Thursday, December 30, 2010

The problem of correlation and causation is solved.....or not

The BBC Radio 4 program, More or Less, is a show about statistics, how they are used and abused in reporting the news. Among other regular messages, the presenters spend a lot of time explaining that correlation is not causation, which of course is something we like to hear, since we say it a lot on MT, too (e.g., here).

For the 12/17 show, they decided to test science journalists in Britain, to see whether they'd bite on a correlation/causation story they cooked up, or whether they were by now savvy enough not to.  The numbers were true, but the mathematician on the show tried to sell the idea that one caused the other, hoping it would warrant a spot on the news.

This guy's story was that there's an extremely strong correlation between the number of mobile phone towers in a given location and number of births.  In fact, each tower is correlated with 17.4 births, to be precise.  A small village with only 1 tower will have very few births, and a city with a lot of towers will have many more.  Well, no one bit.  Or rather, one media outlet bit on the story, Radio Wales, who wanted to talk with him about the problem of confusing correlation and causation.  Apparently it was pretty obvious.

At first look, though, the mathematician assumed it would appear that the number of towers causes an increase in births.  But in fact, of course, both the number of towers and the number of births are a consequence of population size.  They are confounded by population size, an unmeasured variable that affects both observed variables.  And, regular readers know that the issue of confounding is another frequent feature of MT.

The More or Less presenter is hoping that the fact that this story had basically no takers means that British science journalists are beginning to get the correlation-doesn't-equal-causation message, though as the mathematician pointed out, a recent story about mobile phone use causing bad behavior at school suggests otherwise.  And, a glance at the BBC science or health pages is an almost daily confirmation that the problem persists, something we also point out on an as-needed basis.

But that's not really what interested us about this story.  What interested us was what happened next, when the presenter asked the mathematician why making causal links was so appealing to humans, given that they are so often false.

The mathematician answered that it's just our instinct, our brains have developed to recognize patterns and respond to them.   He said we think of patterns as causal links because 'we survive better that way.' Our ancestors thought that the movement of the stars causes seasons to change, for example -- and....somehow that allowed them to live longer.

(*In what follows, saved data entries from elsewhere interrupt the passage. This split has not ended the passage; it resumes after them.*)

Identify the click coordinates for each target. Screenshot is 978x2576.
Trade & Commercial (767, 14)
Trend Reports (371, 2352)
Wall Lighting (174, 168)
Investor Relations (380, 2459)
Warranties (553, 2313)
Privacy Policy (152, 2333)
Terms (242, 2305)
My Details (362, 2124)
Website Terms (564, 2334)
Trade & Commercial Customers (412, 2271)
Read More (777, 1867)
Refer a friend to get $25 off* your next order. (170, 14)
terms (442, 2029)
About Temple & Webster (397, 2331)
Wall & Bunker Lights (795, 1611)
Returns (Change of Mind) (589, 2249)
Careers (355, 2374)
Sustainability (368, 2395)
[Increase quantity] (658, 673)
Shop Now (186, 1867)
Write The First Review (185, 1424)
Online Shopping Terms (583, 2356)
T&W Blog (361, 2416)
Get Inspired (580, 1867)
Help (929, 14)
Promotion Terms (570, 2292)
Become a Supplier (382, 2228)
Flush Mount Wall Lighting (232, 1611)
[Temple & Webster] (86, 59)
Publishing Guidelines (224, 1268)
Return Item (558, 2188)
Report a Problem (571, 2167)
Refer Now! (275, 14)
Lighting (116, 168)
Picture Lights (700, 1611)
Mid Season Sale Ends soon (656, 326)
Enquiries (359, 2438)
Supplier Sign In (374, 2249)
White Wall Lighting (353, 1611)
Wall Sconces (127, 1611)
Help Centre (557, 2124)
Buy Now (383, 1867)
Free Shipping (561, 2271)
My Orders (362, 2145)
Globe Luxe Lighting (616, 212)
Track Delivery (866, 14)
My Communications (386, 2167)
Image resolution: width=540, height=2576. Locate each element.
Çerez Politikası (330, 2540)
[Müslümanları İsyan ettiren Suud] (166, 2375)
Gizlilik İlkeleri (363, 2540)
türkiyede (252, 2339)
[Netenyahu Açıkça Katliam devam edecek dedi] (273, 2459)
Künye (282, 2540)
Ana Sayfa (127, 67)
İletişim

Thus, he said, it's hard to overcome our instinct to assign causality.

Translated, what he meant was that we evolved to make sense of patterns by finding causal links between two things.  (If true, this certainly isn't unique to humans -- we used to have a dog who was terrified when the wind closed a door.  But if a human closed it, that was perfectly fine.  She actually did understand causation!)

But, isn't the mathematician making the very same error he cautions against?  Because we evolved, and because we can see patterns, one caused the other?  This is also something we write a lot about, the idea that because a trait exists, it has an adaptive purpose -- the Just-So approach to anthropology, or genetics.  Many things come before many other things, but that doesn't help identify causal principles that connect  particular sets of things.  And, correlation can be made between variables in many different ways.  Most are not known to us, or at least we're usually just guessing about what the truth is.


James Goetz said...

Perhaps that was the mathematician's second attempt to get the media to bite.:)

Ken Weiss said...

It's somewhat worse, actually. It's confusing axioms with inferences.

The axiom--assumed to be true but not proven or provable--is that everything here needs an adaptive Darwinian explanation.

The inference is that our confusion of correlation with causation is a by-product of our adaptation to noticing co-occurrence: those who didn't, died out.

The strength of reasoning--or its lack of it--is about the same in both instances. But we are so desirous of having answers, and we so like nice 'closed' (no-doubt) stories, that we have a hard time resisting them.

Hmmm, maybe that's because we evolved to need answers so we could find our prey and avoid our enemies.....

John said...

Well, in some cases, we can rely on math: not all cases of correlation are subject to the "correlation is not causation" excuse all. In particular, there are calculable circumstances under which the claim is just false. That is, as Cornfield showed in response to Fisher's chain-smoking claims that the (very high) correlation between smoking and lung-cancer was "just a correlation", you can compute how large the correlation of the alleged confounder (or its multivariate set) must be to produce the observed correlation, and, reject that alternative on those grounds alone:

Ken Weiss said...

Thanks very much for the reference and these pointers. I had not known of this paper, though I had known of Fisher and the smoking gun.

The statistical issue here is relevant to many things, but perhaps not to evolutionary hypotheses, because the underlying concepts including probability and replicability don't have the same meaning as (is typically assumed) in epidemiology--and certainly in the cell-phone example.

I wonder how often the Cornfield points actually apply even to epidemiology, given the heterogeneity and changeability of the complex networks of causation, behavior exposure, and so on. I'd have to play around with the material in the paper (your link) to get a sense in my own mind of how applicable or useful the ideas would be.

But they certainly seem to be highly relevant, and generally not sufficiently part of routine thinking (my own included!). So, again, thanks.